There’s a pause. Ujiri smiles broadly. He appears to be leaving. But he stops, takes in the shrieking, and screams, “[Expletive] Brooklyn.”

He figuratively dropped the mic. And a city went nuts.

If the temperature of this series was already edging high, it’s into ‘Get the doctor out of bed, we’ve got a fever’ territory.

The frothing crowd in the Air Canada Centre picked up on this animus. Throughout the game, they riffed openly on the idea that everyone – the Nets, Kevin Garnett, the referees – “sucks.” And that was the least of it. For a moment on Saturday, Toronto got very, very swear-y.

At half time, the Raptors called an emergency press conference in the bowels of the ACC.

Ujiri materialized, looking serene.

It started out with the proper PR script.

“Guys, I apologize. Wrong choice of words out there. This thing is not really about me …”

It is now.

“… it’s about the players and the playoffs. Just trying to get the crowd out there rattled. Wrong choice of words. I apologize to kids out there and to the Brooklyn guys. Nothing against them …”

Remember that one. More on that shortly.

“ …. That’s it.”

Is that how you feel, someone asked.

“You know how I feel.”

Ujiri broke through the scrum, still smiling easily. But he wasn’t finished. He laid down the nut graf as he trailed away.

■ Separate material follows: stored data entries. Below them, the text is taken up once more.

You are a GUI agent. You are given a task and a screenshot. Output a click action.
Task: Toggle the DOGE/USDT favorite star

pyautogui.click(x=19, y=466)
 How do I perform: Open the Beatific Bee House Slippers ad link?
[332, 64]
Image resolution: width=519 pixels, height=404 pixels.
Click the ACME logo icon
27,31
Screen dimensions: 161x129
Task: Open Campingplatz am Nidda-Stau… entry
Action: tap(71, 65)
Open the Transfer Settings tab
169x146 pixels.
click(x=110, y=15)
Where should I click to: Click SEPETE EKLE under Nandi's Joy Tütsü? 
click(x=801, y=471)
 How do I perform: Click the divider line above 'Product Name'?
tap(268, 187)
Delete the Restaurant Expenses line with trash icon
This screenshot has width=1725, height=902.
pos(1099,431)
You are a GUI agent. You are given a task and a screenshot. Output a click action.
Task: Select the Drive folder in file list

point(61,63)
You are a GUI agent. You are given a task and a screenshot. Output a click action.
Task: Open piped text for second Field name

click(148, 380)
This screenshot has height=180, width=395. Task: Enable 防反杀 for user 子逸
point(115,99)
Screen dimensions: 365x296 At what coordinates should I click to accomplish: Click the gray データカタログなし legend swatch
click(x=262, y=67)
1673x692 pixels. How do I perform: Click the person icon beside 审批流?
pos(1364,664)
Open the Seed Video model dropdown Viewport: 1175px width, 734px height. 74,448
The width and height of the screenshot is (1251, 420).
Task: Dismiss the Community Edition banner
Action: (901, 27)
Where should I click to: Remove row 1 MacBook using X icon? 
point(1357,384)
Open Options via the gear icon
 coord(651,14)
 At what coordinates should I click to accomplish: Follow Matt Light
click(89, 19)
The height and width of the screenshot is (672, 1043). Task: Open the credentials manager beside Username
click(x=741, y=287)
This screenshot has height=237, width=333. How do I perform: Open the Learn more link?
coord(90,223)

“You know how I feel. I don’t like them. And I apologize.”

Listening back on the tape, there is a moment of silence. And then everyone breaks into laughter. We were all there, when the Nobel Prize of Non-Apologies was delivered.

I will promise you this much – Masai Ujiri planned this in advance. He knew exactly what he was going to say when he got up on that podium. And he knew precisely how he’d handle it once it blew up.

This is a statement of purpose – regardless of how this playoff series ends. The Raptors lost 94-87 on Saturday. DeMar DeRozan was AWOL. Amir Johnson is clearly hurt. It’s early, but this already looks bad.

What Ujiri’s comment show is that going forward, the Raptors are no longer the league’s kid brother. They don’t absorb insults. They deliver them.

Afterward, Nets coach Jason Kidd seemed deeply annoyed by Ujiri’s provocations. Asked about the comment, Kidd drawled, “I don’t even know who the GM is.”

When you get that sort of reaction, you know you’ve delivered a brilliant piece of theatre.

Even Drake – a man who’d apologize to a meteor if it landed on his house – was in on the act, ribbing Nets rap mascot Jay-Z in a pre-game TV interview.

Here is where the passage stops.